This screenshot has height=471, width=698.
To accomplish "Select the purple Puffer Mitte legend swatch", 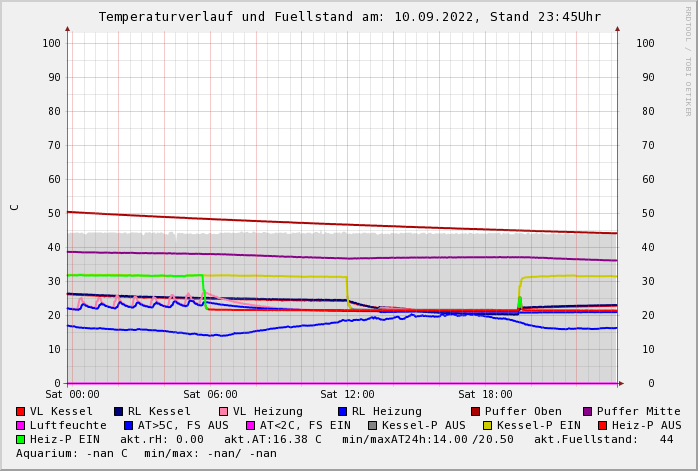I will click(x=587, y=412).
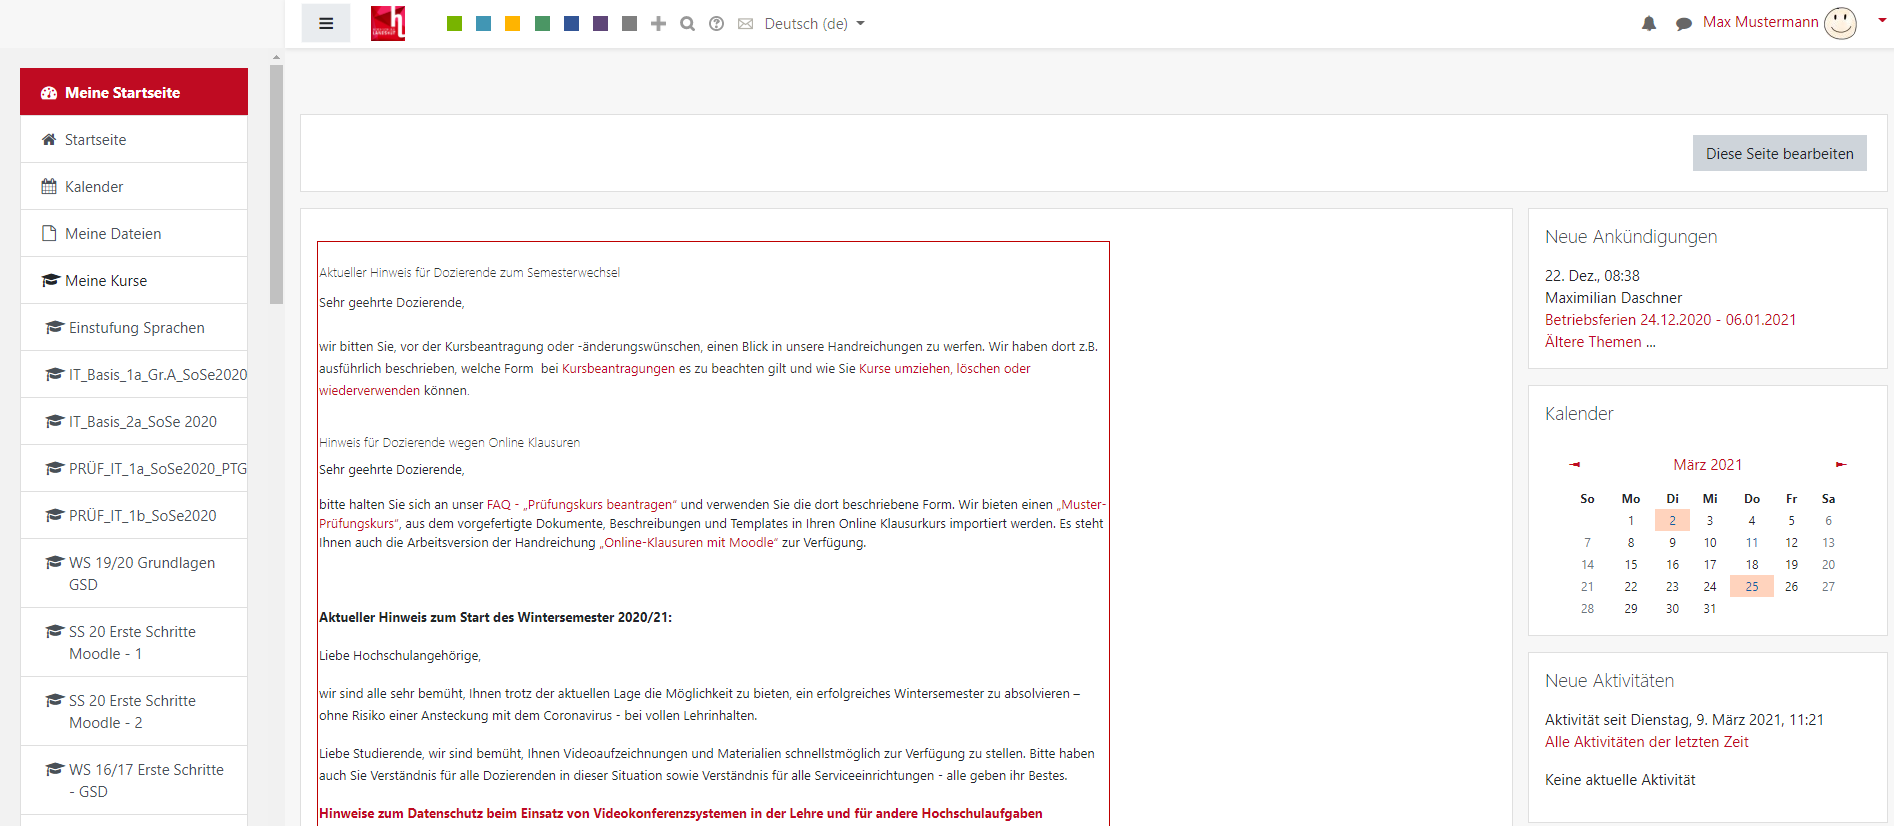The width and height of the screenshot is (1894, 826).
Task: Click the question mark help icon
Action: tap(716, 23)
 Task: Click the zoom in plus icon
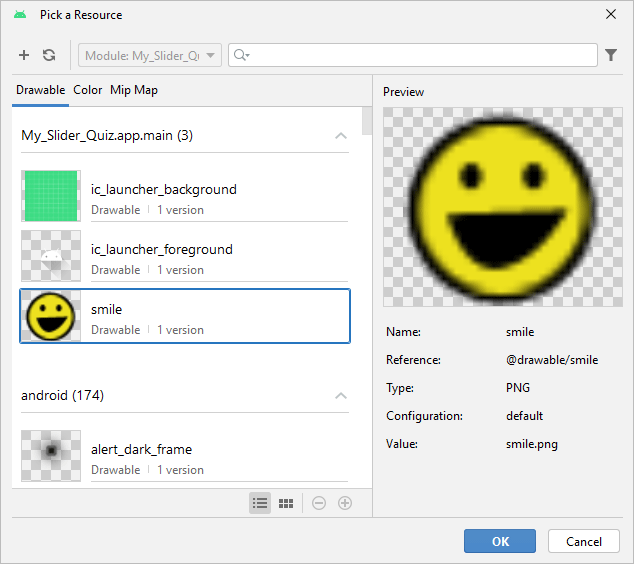point(345,503)
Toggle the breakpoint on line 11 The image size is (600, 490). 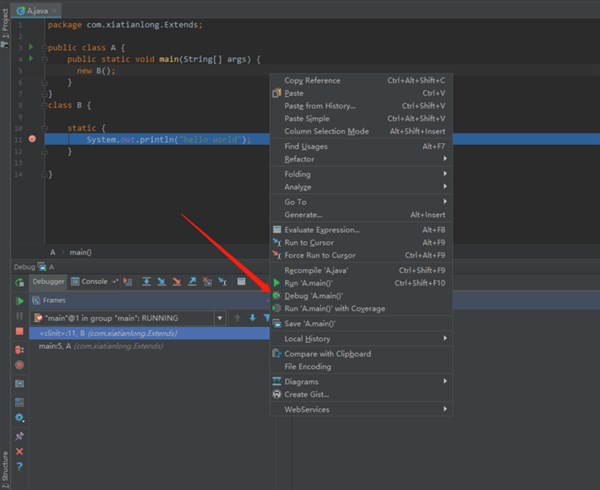[x=32, y=139]
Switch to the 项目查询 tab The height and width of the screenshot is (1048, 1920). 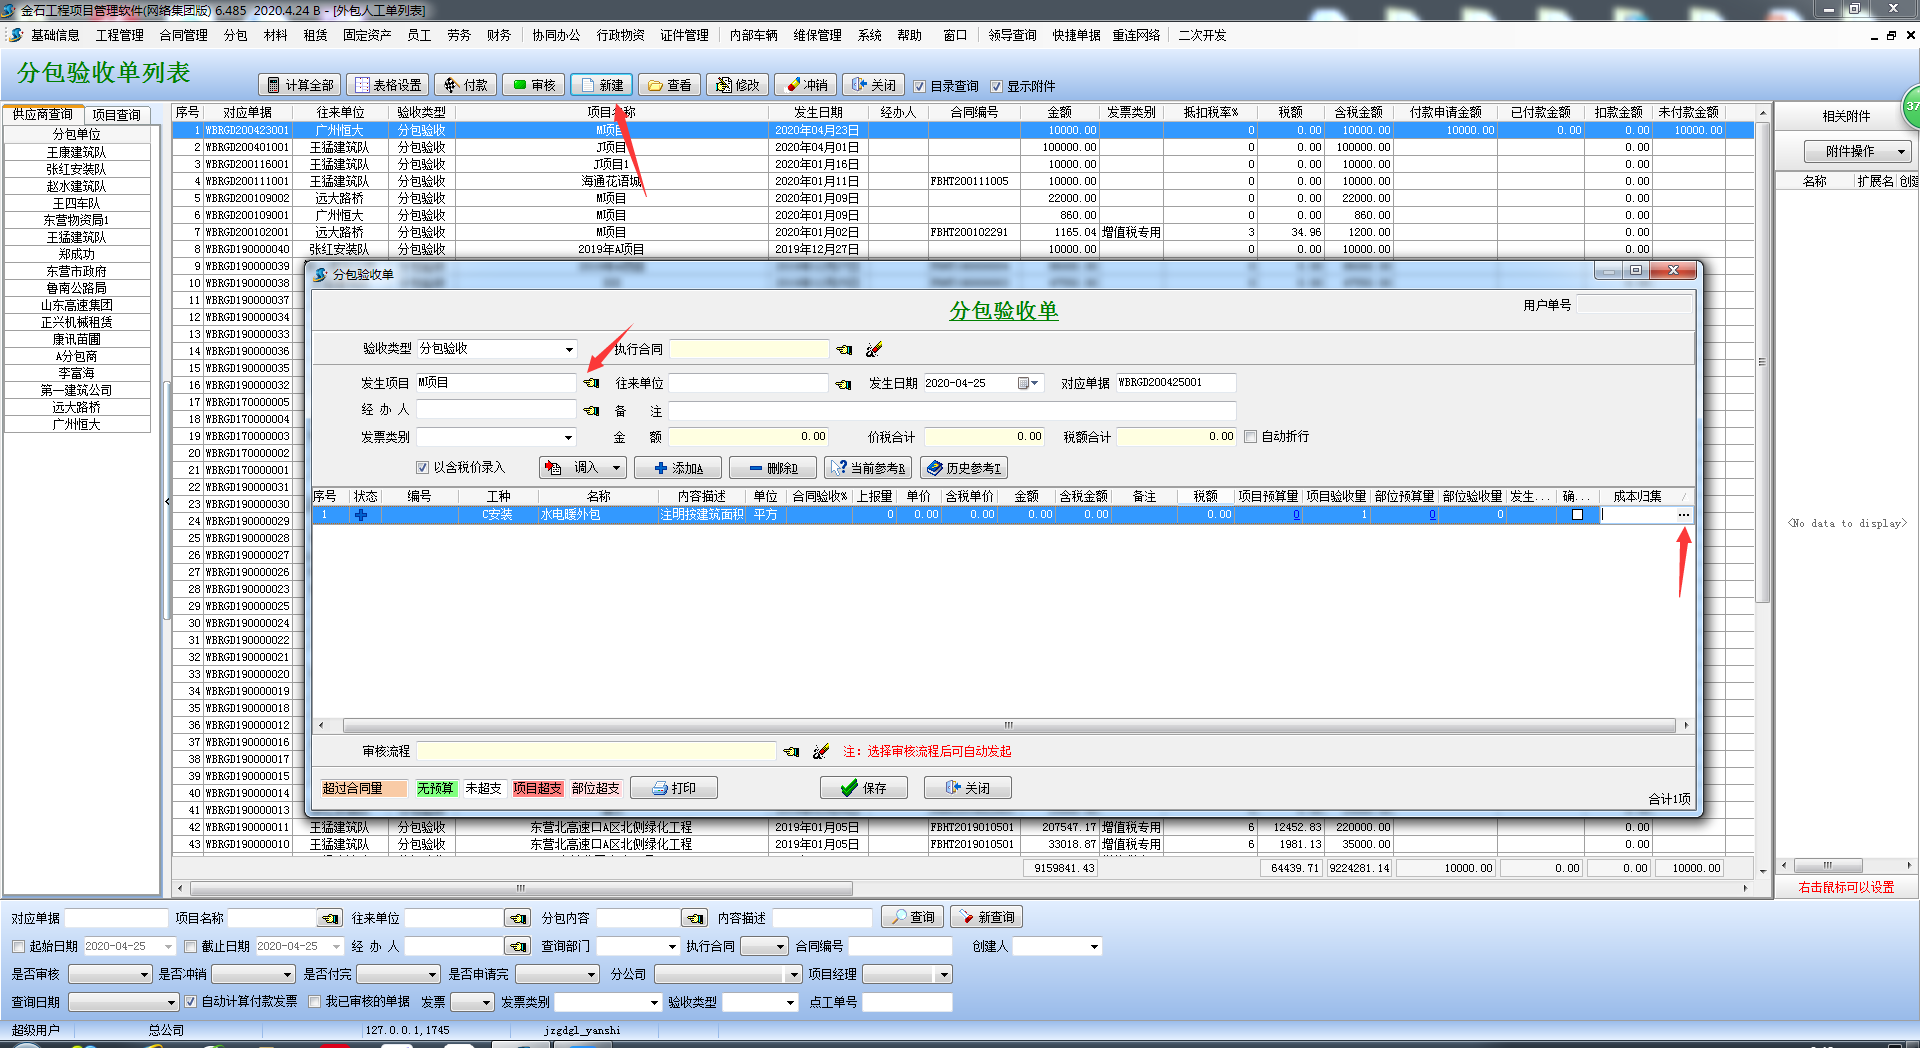click(x=117, y=115)
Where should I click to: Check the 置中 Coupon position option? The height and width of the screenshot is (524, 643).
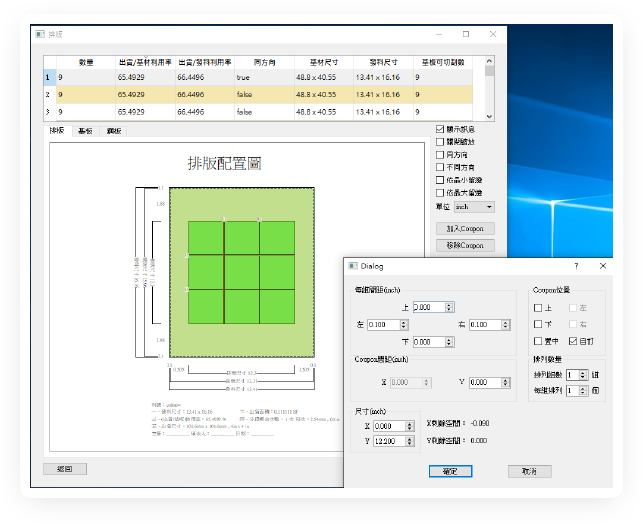[538, 342]
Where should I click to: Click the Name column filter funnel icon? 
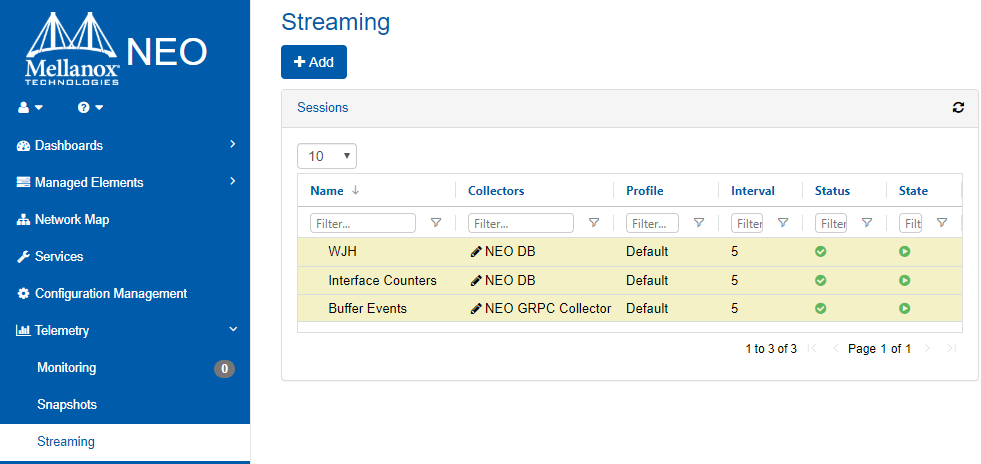pos(435,223)
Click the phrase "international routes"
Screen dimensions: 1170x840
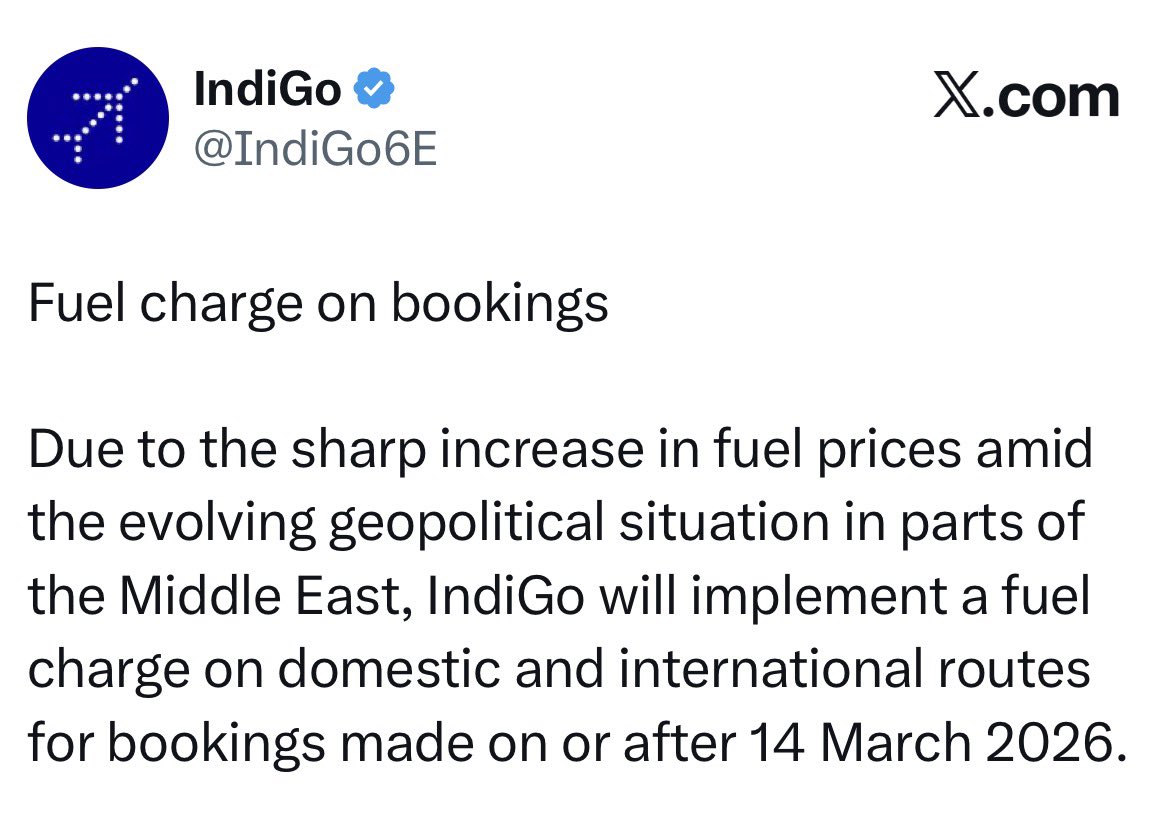coord(855,670)
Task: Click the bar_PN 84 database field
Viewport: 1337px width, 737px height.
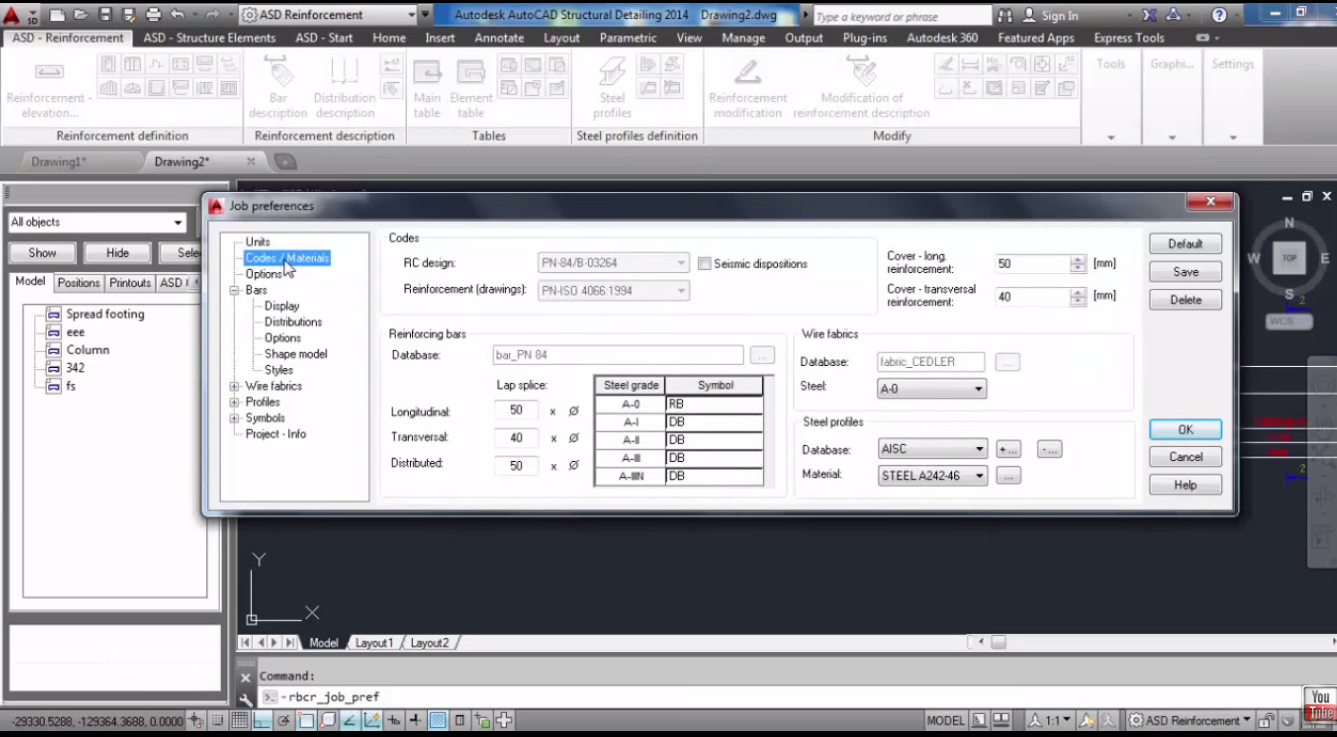Action: point(615,354)
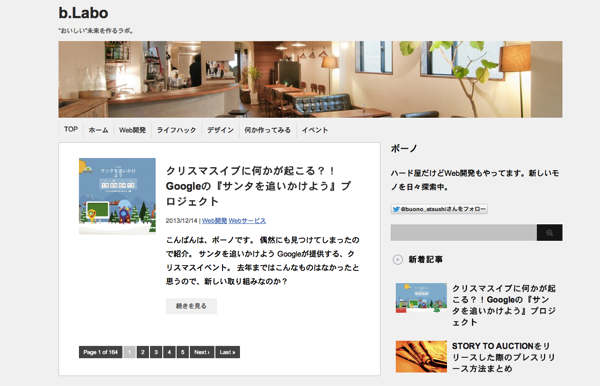Click the Next › pagination button
Image resolution: width=600 pixels, height=386 pixels.
click(202, 352)
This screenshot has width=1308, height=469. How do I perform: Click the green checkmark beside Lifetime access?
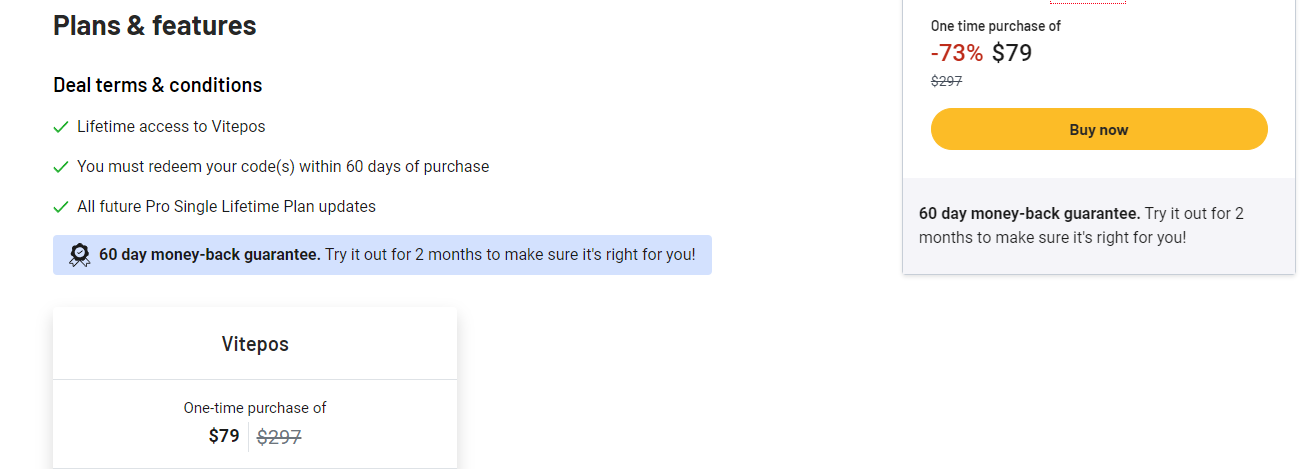click(61, 127)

┄┄┄┄┄┄

--- Problem description ---
In the copy, leave out all pictures, and retype exactly each line from the one with "Click the phrase" through the last line of the entries.

--- Result ---
Click the phrase "international routes"
Screen dimensions: 1170x840
coord(855,670)
Task: Click the bar_PN 84 database field
Viewport: 1337px width, 737px height.
Action: point(615,354)
Click the Next › pagination button
Image resolution: width=600 pixels, height=386 pixels.
click(202, 352)
This screenshot has width=1308, height=469. How do I perform: Click the green checkmark beside Lifetime access?
click(61, 127)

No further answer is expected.